Filename extensions:
  Parameters for setting the extensions of the input files

  --genome_extension GENOME_EXTENSION
                        Set the extension for the genomes in your inputs
                        (default: .fna)
  --proteome_extension PROTEOME_EXTENSION
                        Set the extension for the proteomes in your inputs
                        (default: .faa)

Command Line Options (`phylophlan2_setup_database.py`)
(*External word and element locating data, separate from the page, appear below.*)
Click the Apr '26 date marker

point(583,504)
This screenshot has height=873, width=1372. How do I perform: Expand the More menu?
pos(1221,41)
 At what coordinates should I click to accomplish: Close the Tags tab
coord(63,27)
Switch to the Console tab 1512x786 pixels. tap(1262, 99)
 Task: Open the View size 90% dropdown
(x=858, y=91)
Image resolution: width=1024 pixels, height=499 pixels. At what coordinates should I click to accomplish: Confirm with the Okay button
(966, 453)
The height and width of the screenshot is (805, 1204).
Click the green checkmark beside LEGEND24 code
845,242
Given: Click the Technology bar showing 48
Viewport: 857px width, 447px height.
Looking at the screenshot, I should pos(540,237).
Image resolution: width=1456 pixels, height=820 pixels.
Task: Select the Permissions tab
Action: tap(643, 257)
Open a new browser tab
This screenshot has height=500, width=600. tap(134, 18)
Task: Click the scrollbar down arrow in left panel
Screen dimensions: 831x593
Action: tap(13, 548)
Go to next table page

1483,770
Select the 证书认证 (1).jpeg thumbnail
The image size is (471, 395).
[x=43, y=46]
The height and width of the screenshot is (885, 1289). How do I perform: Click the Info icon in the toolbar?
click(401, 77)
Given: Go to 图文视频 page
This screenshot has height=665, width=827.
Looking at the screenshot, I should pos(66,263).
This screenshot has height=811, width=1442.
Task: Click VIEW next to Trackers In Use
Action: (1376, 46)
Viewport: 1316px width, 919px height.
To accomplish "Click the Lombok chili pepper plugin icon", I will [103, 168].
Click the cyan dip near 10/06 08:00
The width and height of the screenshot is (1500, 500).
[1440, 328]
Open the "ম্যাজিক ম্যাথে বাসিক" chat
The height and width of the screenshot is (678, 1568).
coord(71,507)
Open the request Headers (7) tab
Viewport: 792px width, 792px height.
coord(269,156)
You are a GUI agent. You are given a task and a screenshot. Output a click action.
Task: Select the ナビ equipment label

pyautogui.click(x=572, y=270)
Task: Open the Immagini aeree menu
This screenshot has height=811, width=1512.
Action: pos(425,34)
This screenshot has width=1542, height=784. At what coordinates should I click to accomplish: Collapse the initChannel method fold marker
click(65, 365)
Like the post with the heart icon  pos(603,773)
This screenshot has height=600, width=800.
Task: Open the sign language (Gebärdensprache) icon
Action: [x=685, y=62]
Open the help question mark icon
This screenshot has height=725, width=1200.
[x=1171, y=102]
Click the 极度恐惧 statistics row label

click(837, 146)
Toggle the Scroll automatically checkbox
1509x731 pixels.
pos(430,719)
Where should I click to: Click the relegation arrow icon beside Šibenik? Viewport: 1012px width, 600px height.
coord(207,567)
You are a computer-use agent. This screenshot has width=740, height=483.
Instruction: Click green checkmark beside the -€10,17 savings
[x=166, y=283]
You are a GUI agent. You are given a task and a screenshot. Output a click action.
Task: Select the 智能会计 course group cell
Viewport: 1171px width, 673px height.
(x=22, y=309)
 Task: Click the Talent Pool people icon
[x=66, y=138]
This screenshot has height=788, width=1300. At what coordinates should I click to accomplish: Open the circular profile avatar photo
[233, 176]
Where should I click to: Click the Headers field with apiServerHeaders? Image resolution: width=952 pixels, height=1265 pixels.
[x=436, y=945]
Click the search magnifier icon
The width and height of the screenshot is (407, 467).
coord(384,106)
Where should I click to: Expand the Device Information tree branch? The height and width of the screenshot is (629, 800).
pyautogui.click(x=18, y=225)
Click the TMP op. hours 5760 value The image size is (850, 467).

This script is used to build a custom database and it should be used if the user decides not to use one of the two databases provided. The output is a folder containing the markers ready to be used in phylophlan2.py through the option -d followed by the name of the said folder. Other information here

usage: phylophlan2_setup_database.py [-h] (-i INPUT | -g GET_CORE_PROTEINS)
                                     [-o OUTPUT] [-d DB_NAME]
                                     [-e INPUT_EXTENSION] [-t {n,a}]
                                     [-x OUTPUT_EXTENSION] [--overwrite]
                                     [--verbose] [-v]

optional arguments:
  -h, --help            show this help message and exit
  -i INPUT, --input INPUT
                        Specify the path to either the folder containing the
                        marker files or the file of markers, in (multi-)fasta
                        format (default: None)
  -g GET_CORE_PROTEINS, --get_core_proteins GET_CORE_PROTEINS
                        Specify the taxonomic label for which download the set
                        of core proteins. The label must represent a species:
                        "--get_core_proteins s__Escherichia_coli" (default:
                        None)
  -o OUTPUT, --output OUTPUT
                        Specify path to the output folder where to save the
                        database (default: None)
  -d DB_NAME, --db_name DB_NAME
                        Specify the name of the output database (default:
                        None)
  -e INPUT_EXTENSION, --input_extension INPUT_EXTENSION
                        Specify the extension of the input file(s) specified
                        via -i/--input (default: None)
  -t {n,a}, --db_type {n,a}
                        Specify the type of the database, where "n" stands for
                        nucleotides and "a" for amino acids (default: None)
  -x OUTPUT_EXTENSION, --output_extension OUTPUT_EXTENSION
                        Set the database output extension (default: None)
  --overwrite           If specified and the output file exists it will be
                        overwritten (default: False)
  --verbose             Prints more stuff (default: False)
  -v, --version         Prints the current phylophlan2_setup_database.py
                        version and exit

Command Line Options (`phylophlan2_write_config_file.py`)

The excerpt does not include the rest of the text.